Depending on the area i think it'd be a cool idea. highschool gamers are always demanded to stop playing video games and go outside, so they can just go to the lounge. and if it's close enough to college campuses people would just walk there and play a few games of league or some shit with their friends and then go back to class for a social thing instead of going back to their dorms\appartments. I actually see quite a few people playing league in the food court at school. i think area is a huge thing on it though, make sure you don't open one where there isn't a market for it.
Make sure you have people who clean the keyboards, mice, and headsets, everything needs to be clean or it's gonna get gross.
There is a gaming sports bar in Vancouver that does quite well for itself - it shows LoL tournaments and CS tournaments and such whenever something big is going on - has a liquor license - and an assortment of gaming stations as well: but the real emphasis is on hosting the gaming community in a sports bar atmosphere, where everyone else is also a gamer - and you can provide arm-chair commentary about what Faker or Fatal1ty should have done on the big screen
They don't charge admission or membership either.

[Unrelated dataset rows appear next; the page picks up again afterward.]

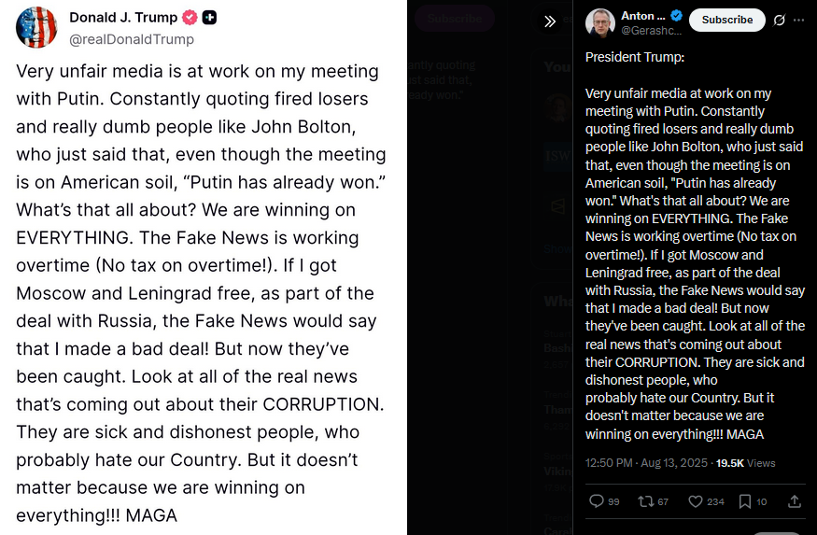Screen dimensions: 817x535
Task: Click the Grok icon beside Subscribe
Action: click(x=780, y=20)
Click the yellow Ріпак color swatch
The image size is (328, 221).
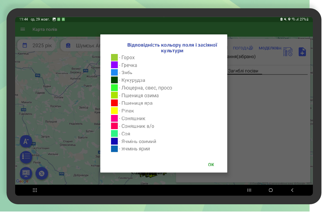114,111
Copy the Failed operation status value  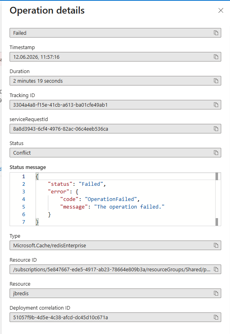coord(216,33)
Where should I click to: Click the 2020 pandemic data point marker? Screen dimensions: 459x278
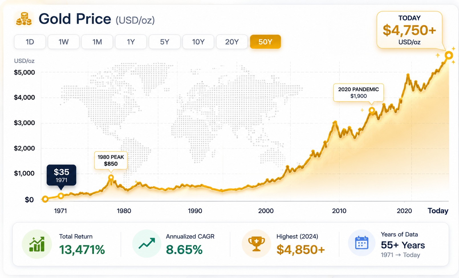(372, 110)
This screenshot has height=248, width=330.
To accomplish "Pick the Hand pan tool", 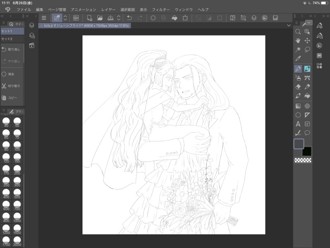I will (x=298, y=41).
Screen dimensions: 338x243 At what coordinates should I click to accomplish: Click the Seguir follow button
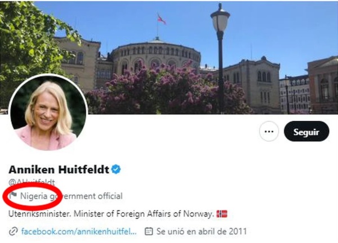click(x=306, y=131)
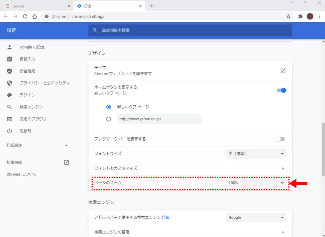
Task: Enable the ブックマーク バーを表示する toggle
Action: [281, 139]
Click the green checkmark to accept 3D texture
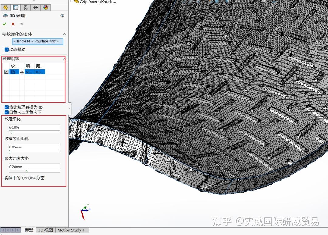Viewport: 328px width, 235px height. [x=4, y=24]
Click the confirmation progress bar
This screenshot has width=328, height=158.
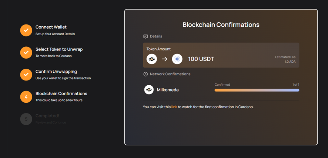(x=257, y=90)
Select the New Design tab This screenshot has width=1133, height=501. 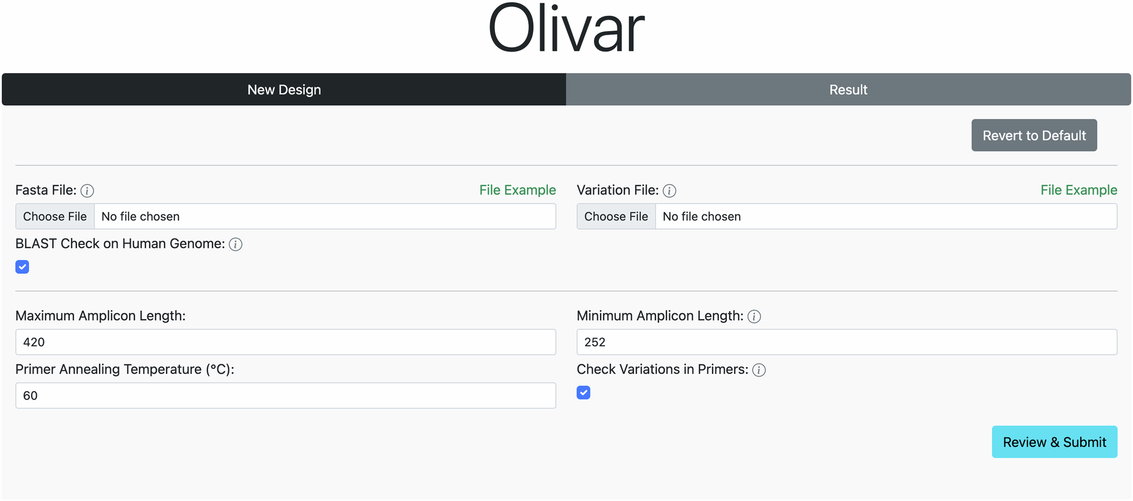pyautogui.click(x=284, y=90)
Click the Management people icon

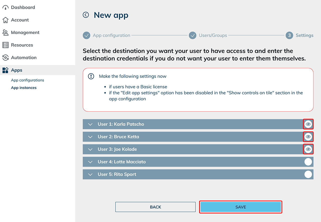(x=5, y=33)
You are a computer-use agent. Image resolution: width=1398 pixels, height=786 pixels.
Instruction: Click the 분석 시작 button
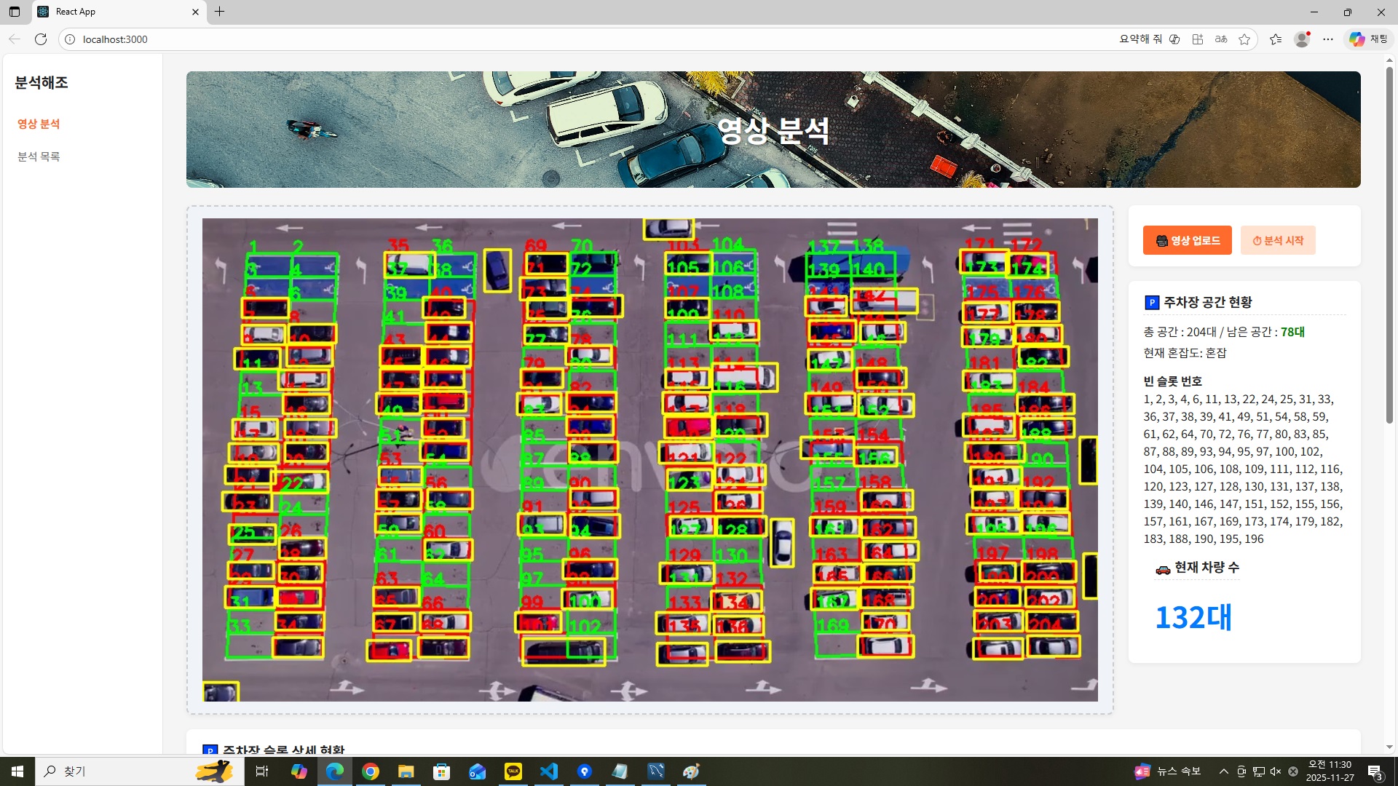point(1278,240)
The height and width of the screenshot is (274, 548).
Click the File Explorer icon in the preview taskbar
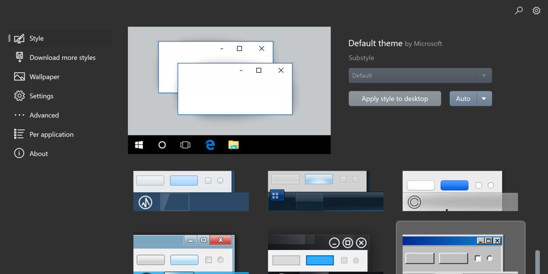click(x=233, y=145)
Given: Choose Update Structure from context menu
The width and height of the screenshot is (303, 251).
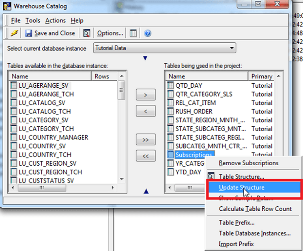Looking at the screenshot, I should click(241, 188).
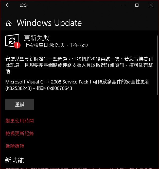Select the 更新失敗 status heading
The image size is (159, 169).
pos(37,38)
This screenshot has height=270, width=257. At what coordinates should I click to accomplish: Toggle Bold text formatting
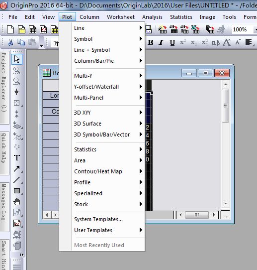151,42
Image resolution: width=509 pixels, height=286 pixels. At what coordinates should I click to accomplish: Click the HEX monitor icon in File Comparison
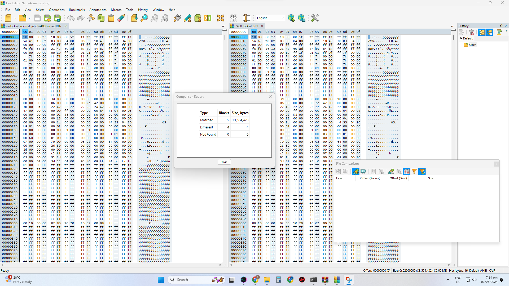[363, 172]
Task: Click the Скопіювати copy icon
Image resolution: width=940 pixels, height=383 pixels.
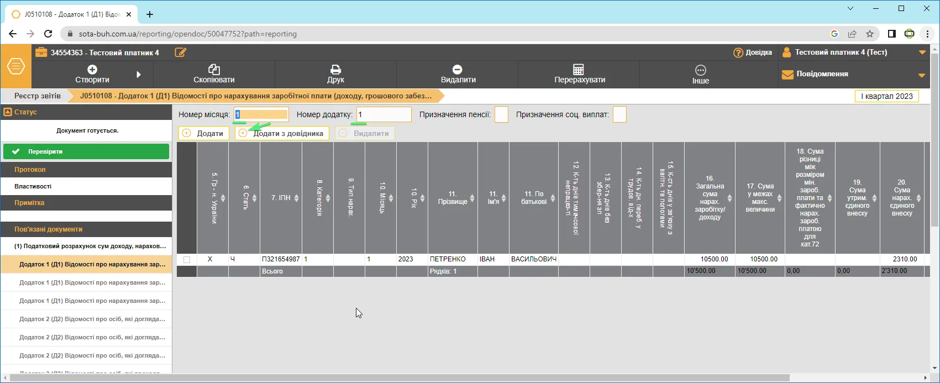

Which speaking of your membership fees - as everyone has pointed out - are way too high.... Way too high. You don't need to be making money off a single guy being in your store. You need to be planning around filling the place with multiple people at a time to break even - and you need to plan around big event nights to bring in the real money: not a single customer covering the hourly wage of a single employee.
Add some strippers and I'm down, otherwise I don't see the point.
There used to be one about ten miles from my place. The primary reason they pulled profits was betting and competitive playing.
People would pay like five bucks to enter team tournaments on CoD and other shooting games, get 15 or so teams and take a cut of the profit, wasn't to hard for them to do. Summer time electric bills helped put them out of business though.